Consolidating the modern tech stack with AI
AI’s Impact on the Enterprise Tech Stack: Consolidation, Agents, and a Human-Centric Future
(This article was generated with AI and it’s based on a AI-generated transcription of a real talk on stage. While we strive for accuracy, we encourage readers to verify important information.)
The discussion at Web Summit Vancouver 2026 opened with the observation that many companies don’t have a cohesive “tech stack” but rather a “blob” or “morass” of numerous applications. Moderator Mr. John Koetsier highlighted that the average company uses about one piece of software per employee, with large enterprises often running over a thousand different applications, both official and unofficial. This complex landscape sets the stage for AI’s transformative role.
Mr. Wen Sang, Co-founder and COO of Genspark.ai, suggested that AI is fundamentally changing this dynamic. He posited that lighter applications will be completely absorbed by AI, while heavier systems, like Salesforce, will become “headless,” meaning their user interface is detached, and AI agents will interact with them via APIs. Mr. Sang believes AI will become the new user of software, leading to an explosion in SaaS usage due to AI’s speed in utilizing these products.
Mr. David Shim, Co-founder and CEO of Read AI, drew a parallel to the early internet’s “Cambrian explosion” of websites, which eventually consolidated. He anticipates a similar consolidation in AI tools, where companies will establish a “system of record” for specific functions like meetings or sales. This consolidation will be driven by the need to manage costs and simplify the overwhelming number of available solutions.
Mr. Koetsier elaborated on “headless” software, explaining that instead of human users manually inputting data into a user interface, an AI agent can connect via APIs to perform tasks, such as updating customer records in Salesforce.

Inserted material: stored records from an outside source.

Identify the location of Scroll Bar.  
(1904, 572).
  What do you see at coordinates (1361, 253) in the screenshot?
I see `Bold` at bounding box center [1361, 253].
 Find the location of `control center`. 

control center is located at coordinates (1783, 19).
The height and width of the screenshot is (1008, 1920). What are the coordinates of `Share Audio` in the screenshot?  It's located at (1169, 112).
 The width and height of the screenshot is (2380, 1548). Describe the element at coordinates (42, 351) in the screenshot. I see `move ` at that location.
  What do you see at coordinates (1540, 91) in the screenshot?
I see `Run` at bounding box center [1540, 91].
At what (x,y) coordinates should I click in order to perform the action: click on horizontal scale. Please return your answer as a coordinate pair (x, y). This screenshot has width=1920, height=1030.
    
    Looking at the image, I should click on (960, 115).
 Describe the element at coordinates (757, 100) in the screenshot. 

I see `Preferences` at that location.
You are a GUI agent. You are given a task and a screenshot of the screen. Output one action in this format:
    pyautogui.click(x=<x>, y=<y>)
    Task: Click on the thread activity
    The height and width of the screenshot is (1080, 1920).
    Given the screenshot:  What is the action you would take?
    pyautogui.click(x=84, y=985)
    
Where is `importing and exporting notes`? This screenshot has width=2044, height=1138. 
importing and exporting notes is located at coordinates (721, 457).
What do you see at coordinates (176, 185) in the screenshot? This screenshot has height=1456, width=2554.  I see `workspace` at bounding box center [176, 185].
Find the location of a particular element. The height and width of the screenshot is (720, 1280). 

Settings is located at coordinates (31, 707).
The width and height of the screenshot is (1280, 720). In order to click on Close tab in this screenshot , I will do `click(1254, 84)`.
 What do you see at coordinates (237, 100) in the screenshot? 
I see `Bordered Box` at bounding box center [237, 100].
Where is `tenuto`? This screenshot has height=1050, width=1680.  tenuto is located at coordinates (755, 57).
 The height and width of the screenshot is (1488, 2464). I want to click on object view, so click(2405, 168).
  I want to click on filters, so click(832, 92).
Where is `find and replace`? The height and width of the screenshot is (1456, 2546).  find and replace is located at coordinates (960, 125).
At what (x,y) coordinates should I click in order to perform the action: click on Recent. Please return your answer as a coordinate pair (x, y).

This shift promises greater efficiency and accuracy, moving away from slow, mistake-prone manual processes. Salesforce’s move to a headless architecture, allowing integration with tools like OpenClaw, exemplifies this trend.
Mr. Avery Pennarun, Co-founder and CEO of Tailscale, described AI as a “universal translator” capable of bridging not only human languages but also disparate software systems. He noted that connecting various enterprise applications, like Salesforce to a Snowflake database for dashboards, has historically been a monumental challenge for IT teams. AI now enables such integrations in minutes, potentially leading to even more software being adopted, but with seamless, computer-managed connections.
The panel then addressed the concept of a “SaaS apocalypse.” Mr. Shim argued it is “overrated,” citing companies like Data Dog experiencing re-accelerated growth due to AI. While some companies might see slower growth, he emphasized that the money isn’t disappearing but rather shifting, leading to lower valuations for those not adapting. Mr. Sang, however, pointed to Salesforce’s significant market cap decrease as evidence of a real impact, stressing that companies must leverage AI to create new value or risk decline.
Mr. Sang highlighted a shift from a “tool-centric” world, where individuals learned dozens of tools, to an “agent-centric” one. He envisions users commanding an AI agent, like Genspark.ai’s “claw,” to perform tasks across various applications without manual context switching. This allows humans to focus on strategic and creative work, offloading busy work to AI. Mr. Shim agreed, foreseeing AI operating within existing workflows, subtly guiding users with optimized options.
Mr. Pennarun expressed a more idealistic vision for the AI-native stack, seeing it as an opportunity to create human-centric systems. He believes AI’s ability to follow instructions empowers individuals to build custom software tailored to their exact needs, rather than being constrained by mega-corporations’ offerings. This means users can deploy their own chatbots to interact with websites, transforming frustrating support experiences into empowering ones.
Regarding maintenance, Mr. Pennarun noted that digital assets are unique in not degrading over time, yet software often stops working due to underlying platform changes. He suggested AI could allow users to instruct their custom-built tools to remain unchanged, eliminating maintenance needs. Alternatively, he proposed that code generated by AI could become disposable, simply regenerated when requirements shift. The panelists concluded by advising businesses to embrace AI for strategic tasks and build customizations around robust, approved AI platforms.